Back to school–everyone’s favorite time of year! When students from 50 states and 102 countries once again gather in the cold and damp city of Providence, carrying an equally varied array of the winter flu. When your paper thin dorm walls echo with the bellowing of your neighbor’s coughing. When phlegm flies faster than you can say “override request.”
In order to help the hoards of students who may-or-may-not have COVID-19 (testing is so 2021, right girls?), nurses have been giving out free advice to students provided they call no fewer than three times and wait on hold for approximately 34 minutes. Although they certainly cannot allow you to schedule an appointment with a doctor, the nurses do want you to know that they have a totally-legitimate and definitely-helpful pamphlet to send you.
Here is a transcript taken from one student’s BWell portal:
“For thoſe whom the plague hath ſtricketh,
“Maketh a draught of elderberrie, the fruits to be harveſted by thine own hand,
Collect a prettie quantitie of lobſter ſhell, to be grounde into a fine duſt,
Add a unicorne’s horne, and mix thus in an abandoned ſoup container from Jo’s. Drinketh until empty.
At last, make ſure thou prays’t to the Lord to ſpare you from His peſtilence, which he hath ſent as puniſhment for thine ſins (yes Lindsay, He takes note every time you pet the cop dog).”
Following the release of this message, St Stephen’s church reported a stark uptick in attendance.
“We were really–achoo!–pleased to find the godless–ACHOO!–woke mob of Brown University has found its way back to God,” the pastor, maskless and dripping snot, reported to us.
As to whether or not this cure works, we still aren’t sure. Despite the packed pews at St. Stephen’s and empty lobster tanks at Hemmenways, it seems that few students have been able to find the necessary ingredients for the draught. One student, Ramona Corona, told us she was still looking for the unicorn horn.
“I mean, I found a birb last week, so this can’t be that hard, right?”

DATA SHOWN:

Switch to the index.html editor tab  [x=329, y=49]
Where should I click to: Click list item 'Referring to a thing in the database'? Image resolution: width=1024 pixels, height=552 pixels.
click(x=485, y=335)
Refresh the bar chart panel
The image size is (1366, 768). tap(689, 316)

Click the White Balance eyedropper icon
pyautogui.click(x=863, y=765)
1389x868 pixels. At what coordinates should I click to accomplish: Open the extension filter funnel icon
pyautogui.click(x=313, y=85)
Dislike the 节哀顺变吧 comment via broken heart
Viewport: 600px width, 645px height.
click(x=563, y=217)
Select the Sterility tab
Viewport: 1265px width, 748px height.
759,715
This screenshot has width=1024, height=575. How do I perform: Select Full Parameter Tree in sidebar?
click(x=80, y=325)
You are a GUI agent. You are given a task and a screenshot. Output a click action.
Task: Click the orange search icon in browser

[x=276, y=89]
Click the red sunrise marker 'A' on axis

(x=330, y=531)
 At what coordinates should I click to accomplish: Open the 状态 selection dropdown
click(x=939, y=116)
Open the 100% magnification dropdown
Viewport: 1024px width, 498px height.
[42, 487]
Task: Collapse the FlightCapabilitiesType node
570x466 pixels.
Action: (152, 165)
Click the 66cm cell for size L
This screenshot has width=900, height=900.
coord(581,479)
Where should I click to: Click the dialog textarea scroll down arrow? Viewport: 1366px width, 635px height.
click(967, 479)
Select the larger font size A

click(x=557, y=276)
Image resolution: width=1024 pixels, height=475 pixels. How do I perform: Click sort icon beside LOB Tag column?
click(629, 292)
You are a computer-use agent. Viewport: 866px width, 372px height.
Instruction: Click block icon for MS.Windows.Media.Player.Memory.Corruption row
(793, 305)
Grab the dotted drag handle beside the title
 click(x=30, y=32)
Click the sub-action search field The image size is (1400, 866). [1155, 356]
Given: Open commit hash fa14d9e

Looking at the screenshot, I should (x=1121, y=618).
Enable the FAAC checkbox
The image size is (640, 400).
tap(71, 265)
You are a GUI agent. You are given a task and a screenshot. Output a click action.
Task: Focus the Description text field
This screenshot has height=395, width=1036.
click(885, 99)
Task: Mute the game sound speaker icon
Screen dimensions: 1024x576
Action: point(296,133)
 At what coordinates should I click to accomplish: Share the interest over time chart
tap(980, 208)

TASKS TO CARRY OUT:
A: Shorten the paragraph beginning "As to whether or not this cure works" from the piece about flu season at Brown University, keeping its main facts.
B: From the piece about flu season at Brown University, extract the passage between "At last, make" and "the unicorn horn.", inclusive.
The records are separate material and have nothing to do with the text.

ANSWERS TO THE EXERCISES:
A: It's still unclear whether the cure works. St. Stephen's pews are packed and the lobster tanks at Hemmenways are empty, yet few students have found all the draught's ingredients. One student, Ramona Corona, said she was still searching for the unicorn horn.

B:
At last, make ſure thou prays’t to the Lord to ſpare you from His peſtilence, which he hath ſent as puniſhment for thine ſins (yes Lindsay, He takes note every time you pet the cop dog).”
Following the release of this message, St Stephen’s church reported a stark uptick in attendance.
“We were really–achoo!–pleased to find the godless–ACHOO!–woke mob of Brown University has found its way back to God,” the pastor, maskless and dripping snot, reported to us.
As to whether or not this cure works, we still aren’t sure. Despite the packed pews at St. Stephen’s and empty lobster tanks at Hemmenways, it seems that few students have been able to find the necessary ingredients for the draught. One student, Ramona Corona, told us she was still looking for the unicorn horn.